O verbo mandar também seleciona o termo telegrama, que exerce a função de gênero discursivo, não sendo, portanto, indicativo da Metáfora do Canal, como podemos verificar nos exemplos (v) e (vi):

(v) “Estava agora mesmo para te mandar um telegrama”;

(vi) “E não te esqueças de mandar um telegrama logo que chegar!”.

O complemento correspondência, assim como o bilhete, refere-se a um recipiente de ideias ou informações. Esse termo, segundo o dicionário Houaiss, significa “um conjunto de cartas, mensagens, telegramas etc. expedidos ou recebidos”, sendo, assim, de natureza concreta, conforme observa-se nos enunciados a seguir:

(vii) “Uma das nossas próximas iniciativas vai ser,

exatamente, mandar correspondência a todas as associações”;

(viii) “Tristão vinha de concluir a correspondência que vai mandar para o correio”.

O termo relatório, já analisado com o verbo enviar, também possui concretude textual, uma vez que se apresenta como um gênero discursivo. Nesse sentido, quando declaramos que “mandamos um relatório”, queremos dizer que ele, de fato, foi deslocado no espaço físico até chegar a um destino final. Isso pode ser verificado nos seguintes exemplos:

(ix) “Andou por algumas cidades para fazer relatórios e mandar para o núcleo do Projeto”;

(x) “(...) costumava mandar ao Administrador relatórios sobre os serviços prestados à agência”.

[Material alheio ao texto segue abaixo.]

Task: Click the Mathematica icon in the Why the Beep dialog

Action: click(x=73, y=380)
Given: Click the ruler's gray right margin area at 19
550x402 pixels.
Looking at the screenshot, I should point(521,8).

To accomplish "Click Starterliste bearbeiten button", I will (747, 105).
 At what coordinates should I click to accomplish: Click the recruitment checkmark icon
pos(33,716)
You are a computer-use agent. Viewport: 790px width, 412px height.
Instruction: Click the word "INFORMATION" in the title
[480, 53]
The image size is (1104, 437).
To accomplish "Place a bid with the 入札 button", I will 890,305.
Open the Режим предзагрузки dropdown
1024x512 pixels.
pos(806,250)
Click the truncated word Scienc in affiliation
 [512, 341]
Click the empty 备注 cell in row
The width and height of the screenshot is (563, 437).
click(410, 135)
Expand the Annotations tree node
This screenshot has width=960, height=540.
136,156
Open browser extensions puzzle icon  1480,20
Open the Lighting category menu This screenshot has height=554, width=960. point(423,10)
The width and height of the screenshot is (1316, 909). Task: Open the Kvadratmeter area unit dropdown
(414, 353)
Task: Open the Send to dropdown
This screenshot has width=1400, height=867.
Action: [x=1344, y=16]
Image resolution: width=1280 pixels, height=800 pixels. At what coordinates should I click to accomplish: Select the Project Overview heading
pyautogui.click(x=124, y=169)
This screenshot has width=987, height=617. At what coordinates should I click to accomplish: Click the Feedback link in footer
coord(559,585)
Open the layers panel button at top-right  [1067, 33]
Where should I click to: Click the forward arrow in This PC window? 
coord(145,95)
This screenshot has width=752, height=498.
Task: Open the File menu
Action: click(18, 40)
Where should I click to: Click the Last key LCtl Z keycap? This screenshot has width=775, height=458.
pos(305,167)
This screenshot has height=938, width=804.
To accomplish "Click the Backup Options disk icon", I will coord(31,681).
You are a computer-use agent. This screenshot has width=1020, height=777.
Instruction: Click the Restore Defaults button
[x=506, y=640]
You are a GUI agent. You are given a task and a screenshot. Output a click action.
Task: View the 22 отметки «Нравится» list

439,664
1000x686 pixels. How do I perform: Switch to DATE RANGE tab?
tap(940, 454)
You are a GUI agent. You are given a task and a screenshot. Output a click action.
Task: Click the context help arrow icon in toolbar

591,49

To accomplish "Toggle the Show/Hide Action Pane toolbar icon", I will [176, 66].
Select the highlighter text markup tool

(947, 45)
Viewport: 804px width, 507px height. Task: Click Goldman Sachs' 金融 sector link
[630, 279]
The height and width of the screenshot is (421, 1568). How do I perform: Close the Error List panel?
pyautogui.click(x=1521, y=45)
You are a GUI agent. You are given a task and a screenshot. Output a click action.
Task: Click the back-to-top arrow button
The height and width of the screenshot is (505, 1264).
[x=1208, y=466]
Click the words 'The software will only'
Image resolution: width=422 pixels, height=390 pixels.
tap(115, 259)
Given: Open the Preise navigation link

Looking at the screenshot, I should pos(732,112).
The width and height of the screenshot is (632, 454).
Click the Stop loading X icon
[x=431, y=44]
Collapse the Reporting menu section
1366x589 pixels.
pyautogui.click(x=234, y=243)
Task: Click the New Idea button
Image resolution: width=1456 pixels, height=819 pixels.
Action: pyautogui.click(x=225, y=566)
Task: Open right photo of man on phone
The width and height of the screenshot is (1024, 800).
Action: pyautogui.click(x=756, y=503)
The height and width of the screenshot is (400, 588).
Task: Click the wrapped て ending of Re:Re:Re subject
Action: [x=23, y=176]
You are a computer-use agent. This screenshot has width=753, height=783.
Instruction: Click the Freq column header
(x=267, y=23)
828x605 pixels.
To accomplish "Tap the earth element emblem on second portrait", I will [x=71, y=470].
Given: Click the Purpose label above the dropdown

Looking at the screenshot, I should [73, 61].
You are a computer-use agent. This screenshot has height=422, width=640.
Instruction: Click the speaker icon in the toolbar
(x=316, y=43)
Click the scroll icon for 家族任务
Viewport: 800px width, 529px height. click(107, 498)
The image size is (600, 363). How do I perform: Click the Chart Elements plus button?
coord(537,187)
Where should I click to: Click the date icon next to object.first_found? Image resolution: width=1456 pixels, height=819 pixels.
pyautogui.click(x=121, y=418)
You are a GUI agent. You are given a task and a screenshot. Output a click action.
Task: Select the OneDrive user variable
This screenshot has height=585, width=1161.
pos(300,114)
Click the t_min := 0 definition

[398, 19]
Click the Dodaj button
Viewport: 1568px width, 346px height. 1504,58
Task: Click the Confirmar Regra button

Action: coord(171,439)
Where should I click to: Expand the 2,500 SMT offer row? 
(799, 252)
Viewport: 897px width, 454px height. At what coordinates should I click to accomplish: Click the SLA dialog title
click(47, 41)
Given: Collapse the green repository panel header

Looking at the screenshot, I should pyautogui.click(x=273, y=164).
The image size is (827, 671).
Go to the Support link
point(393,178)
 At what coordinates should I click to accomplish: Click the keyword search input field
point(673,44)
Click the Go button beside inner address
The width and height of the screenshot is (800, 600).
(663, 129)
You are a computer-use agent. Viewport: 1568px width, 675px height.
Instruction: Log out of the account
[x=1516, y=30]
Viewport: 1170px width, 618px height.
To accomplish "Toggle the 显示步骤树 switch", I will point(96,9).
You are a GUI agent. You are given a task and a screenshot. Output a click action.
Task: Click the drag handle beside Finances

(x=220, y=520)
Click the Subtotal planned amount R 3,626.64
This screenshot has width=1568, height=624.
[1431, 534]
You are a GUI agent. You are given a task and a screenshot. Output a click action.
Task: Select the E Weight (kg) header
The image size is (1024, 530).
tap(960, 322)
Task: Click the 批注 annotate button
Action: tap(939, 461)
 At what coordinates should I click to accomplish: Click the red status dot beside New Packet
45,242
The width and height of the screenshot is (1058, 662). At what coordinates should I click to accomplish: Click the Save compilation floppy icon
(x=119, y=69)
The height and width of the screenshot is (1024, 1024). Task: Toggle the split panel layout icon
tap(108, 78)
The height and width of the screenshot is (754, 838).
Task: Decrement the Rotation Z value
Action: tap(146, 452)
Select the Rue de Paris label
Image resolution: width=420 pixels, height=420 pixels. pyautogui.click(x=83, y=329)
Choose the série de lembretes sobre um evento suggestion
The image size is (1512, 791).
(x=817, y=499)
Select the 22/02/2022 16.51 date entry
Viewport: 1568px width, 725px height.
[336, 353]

O complemento mensagem, como já descrevemos, pode apresentar dois sentidos diferentes, dependendo do contexto de uso. Mensagem pode significar “ideia/ensinamento”, ou então o gênero discursivo “mensagem de texto”. Pudemos verificar, através dos enunciados do Corpus Geral que, como complemento do verbo mandar, esse termo tende a assumir o segundo significado, como um gênero discursivo em sua concretude textual, conforme podemos observar nos exemplos a seguir:

(xi) “(...) morro seca de vontade de ligar, de mandar mensagem, de convidar pra sair”; (xii) “(...) tanto eu quanto ele ficamos quietos e nem nos comprimentamos, na hora

Interessante notar que esse foi o complemento com menor número de ocorrências com o verbo mandar; no Corpus Geral do Português encontramos apenas dois enunciados com esse colocado. Intuitivamente, sabemos que o colocado “mandar mensagem” é muito empregado, especialmente na comunicação oral, em construções como “eu te mandei uma mensagem mais cedo”, “pode deixar, eu vou te mandar uma mensagem quando eu chegar em casa”, “não esquece de me mandar uma mensagem mais tarde” etc. Mas, ainda que esse colocado seja muito comum na língua, a frequência foi mínima no contexto do Corpus. Acreditamos que isso ocorra pelo fato de o Corpus Geral do Português ser constituído por textos escritos e por textos que se assemelham ao português oral, mas que não são transcrições de interações orais verdadeiras; além do fato de os textos terem sido selecionados entre os anos de 1300-1900, sendo, por isso, anteriores ao crescimento do uso de mensagens de texto eletrônicas como forma de comunicação. Veremos adiante que o oposto ocorre no Corpus da Web que, provavelmente pelo fato de os textos terem sido selecionados mais recentemente, entre os anos de 2013-2014, apresenta um número consideravelmente maior desse colocado.